About the Exhibition - In Natasha’s Own Words
My practice is to not only understand the scientific properties of plants but to understand the human and global stories connected to the plant. In modern society, we have a vast amount of information and knowledge at our fingertips but rarely do we know the plants around us. During my Masters, I discovered the term plant blindness, coined by botanist James Wandersee and Elizabeth Schusster in 1998, which refers to the “cognitive bias in which we struggle to recognize and appreciate the value and diversity of flora over zoological forms especially in prestige species.”
In my art practice, I explore the artist’s role in collecting and recording flora while uncovering the stories about biodiversity, global trade, and extinction. My short films “1850” and “The Love of Plants” examine how the current classification of plants, and their taxonomy as we know it, is inherently linked to the acquisition of botanical collections. Artists travel with scientists collecting evidence of new-found flora while recording specimens on their travels and their returns.

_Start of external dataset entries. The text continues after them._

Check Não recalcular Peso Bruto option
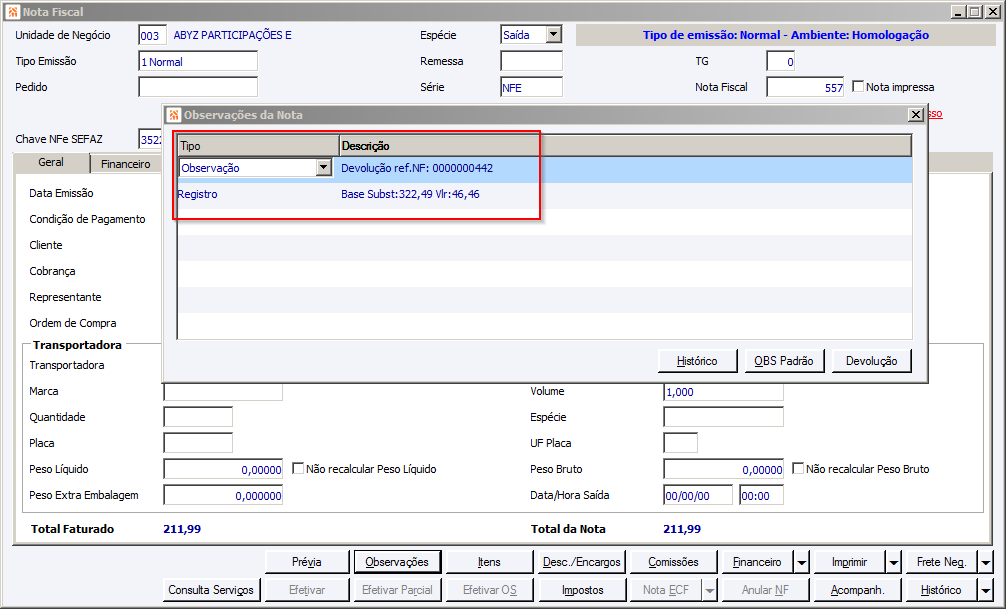The height and width of the screenshot is (609, 1006). pos(798,468)
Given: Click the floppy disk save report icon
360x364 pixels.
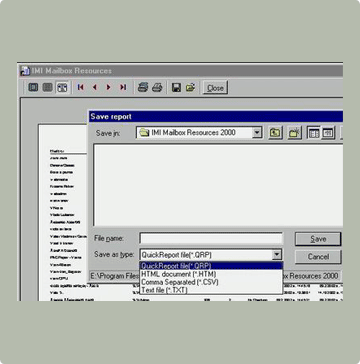Looking at the screenshot, I should pyautogui.click(x=176, y=87).
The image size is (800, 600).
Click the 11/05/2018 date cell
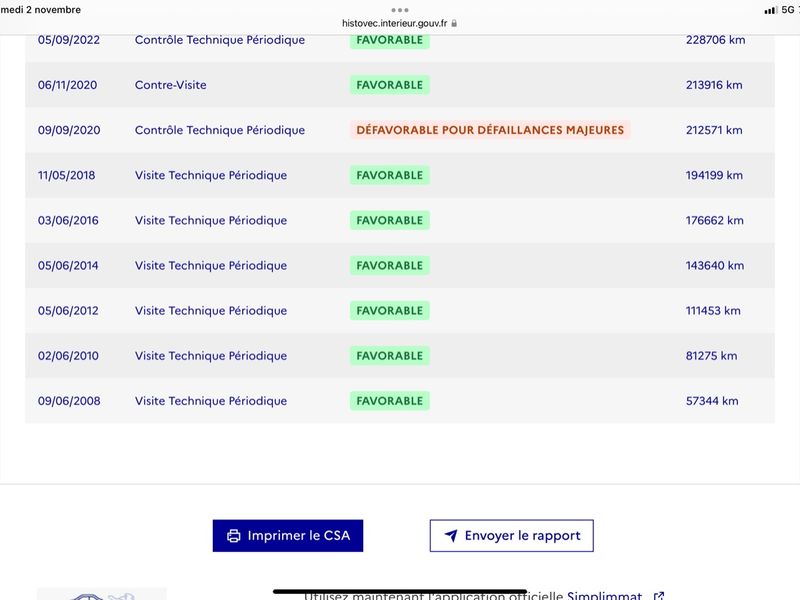66,176
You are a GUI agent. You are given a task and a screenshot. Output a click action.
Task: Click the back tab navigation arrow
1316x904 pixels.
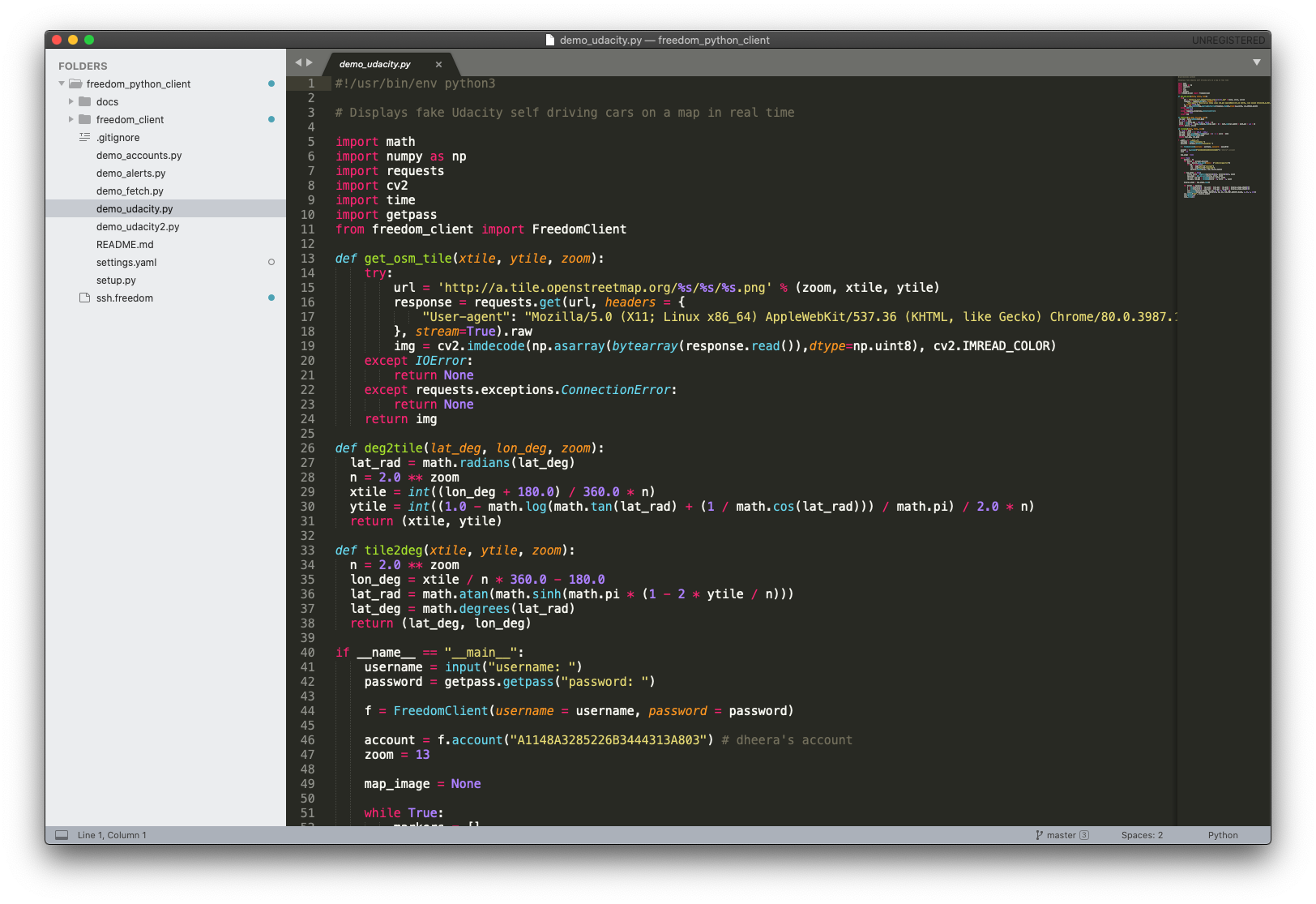pyautogui.click(x=298, y=62)
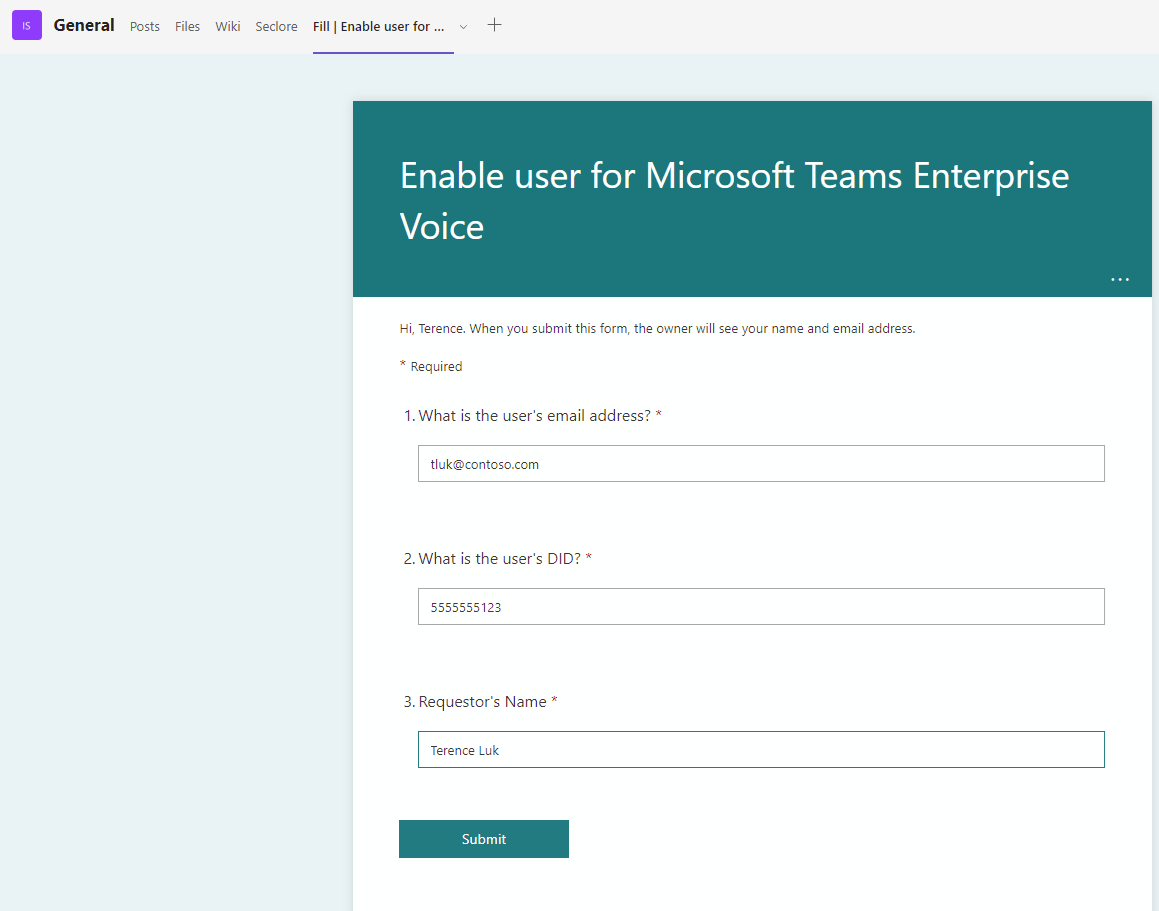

Plants have been traded, sold and moved across the globe, their travels mimicking the migration of people throughout time. Unfortunately, with this movement and the colonizing of land, whole ecosystems have been disrupted. This research informed the development of the work for “Gazing the Hothouse” as a way to explore ways to minimize the harm to ecosystems while assisting the public to develop an appreciation for the plants that inhabit them.